Source records:
···
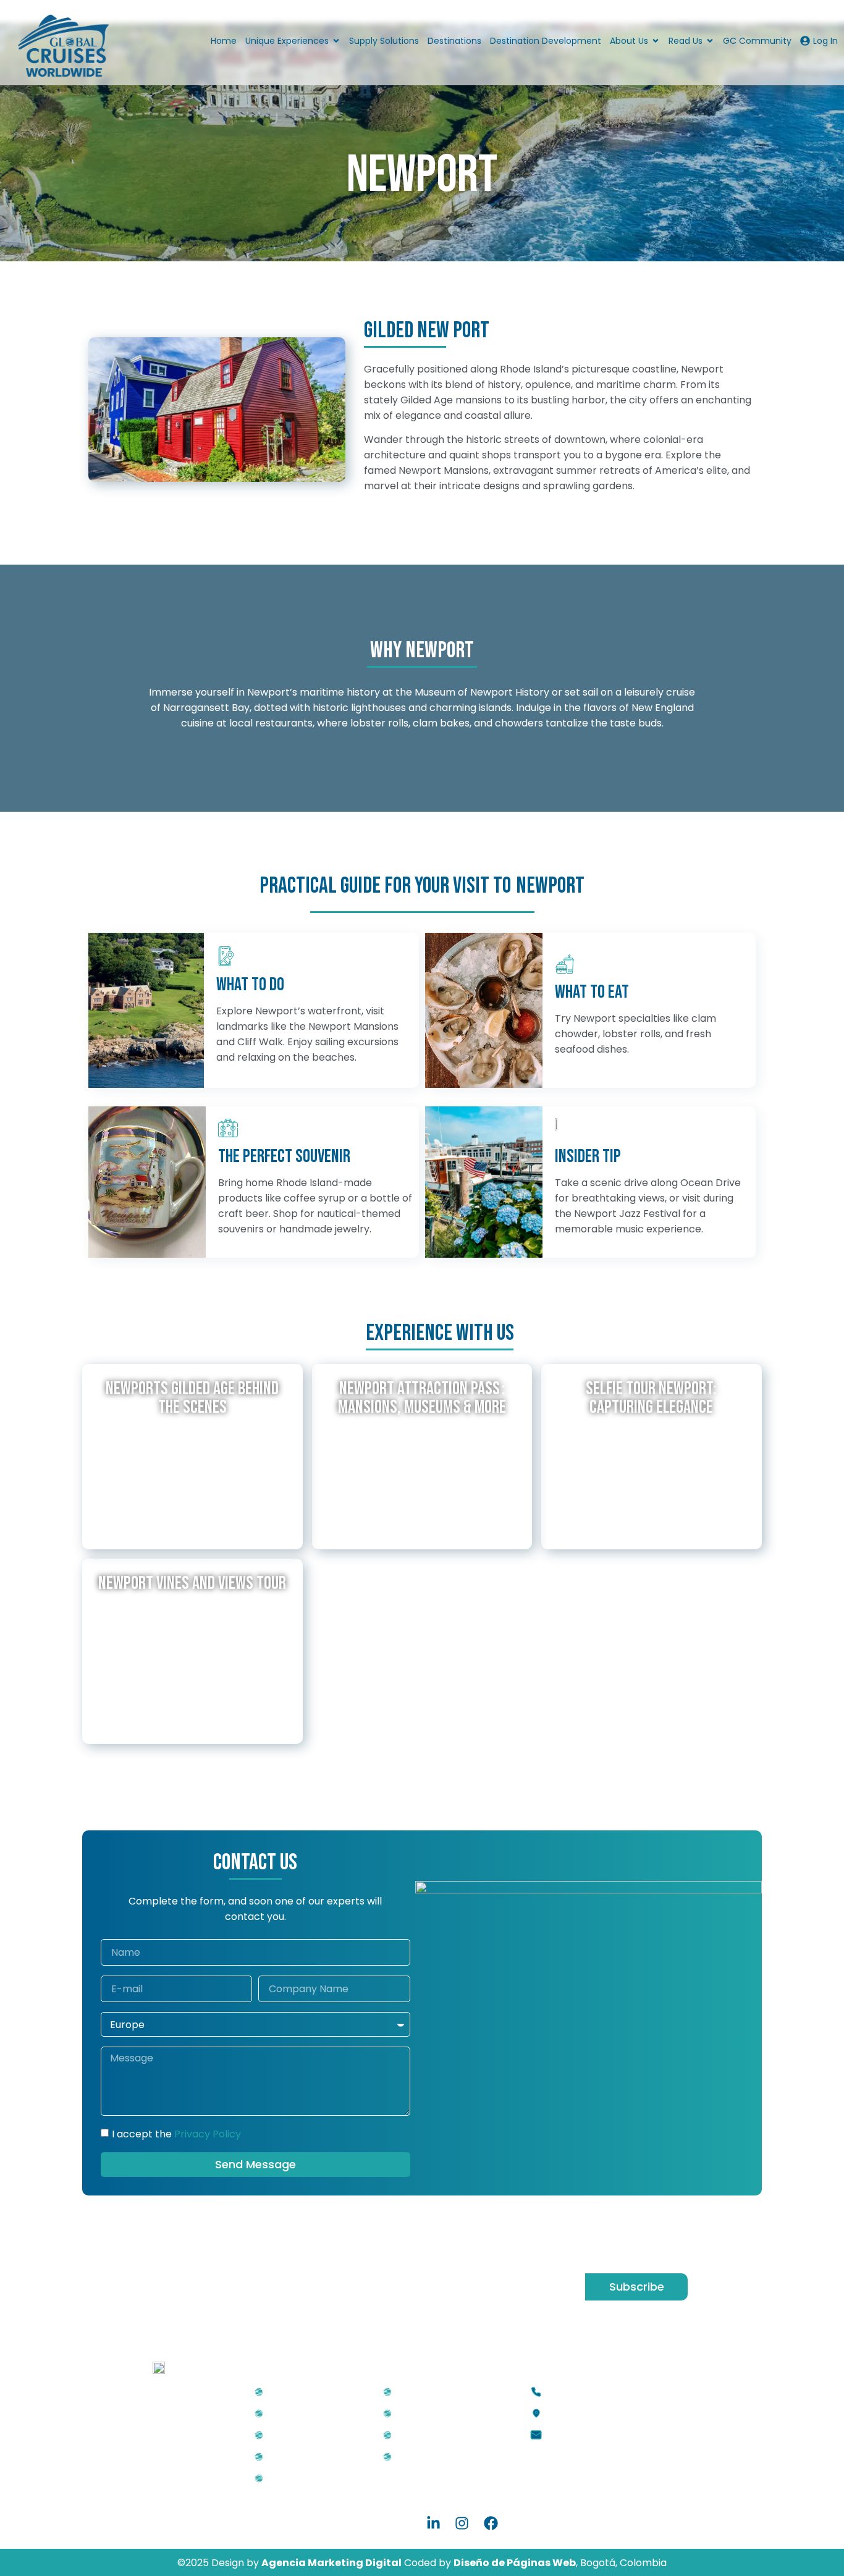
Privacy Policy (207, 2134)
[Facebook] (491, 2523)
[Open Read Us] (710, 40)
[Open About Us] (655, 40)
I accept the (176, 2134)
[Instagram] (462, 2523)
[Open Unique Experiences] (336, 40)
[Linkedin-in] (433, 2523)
···
Reproduce all entries above exactly, minus the images.

Privacy Policy (207, 2134)
[Facebook] (491, 2523)
[Open Read Us] (710, 40)
[Open About Us] (655, 40)
I accept the (176, 2134)
[Instagram] (462, 2523)
[Open Unique Experiences] (336, 40)
[Linkedin-in] (433, 2523)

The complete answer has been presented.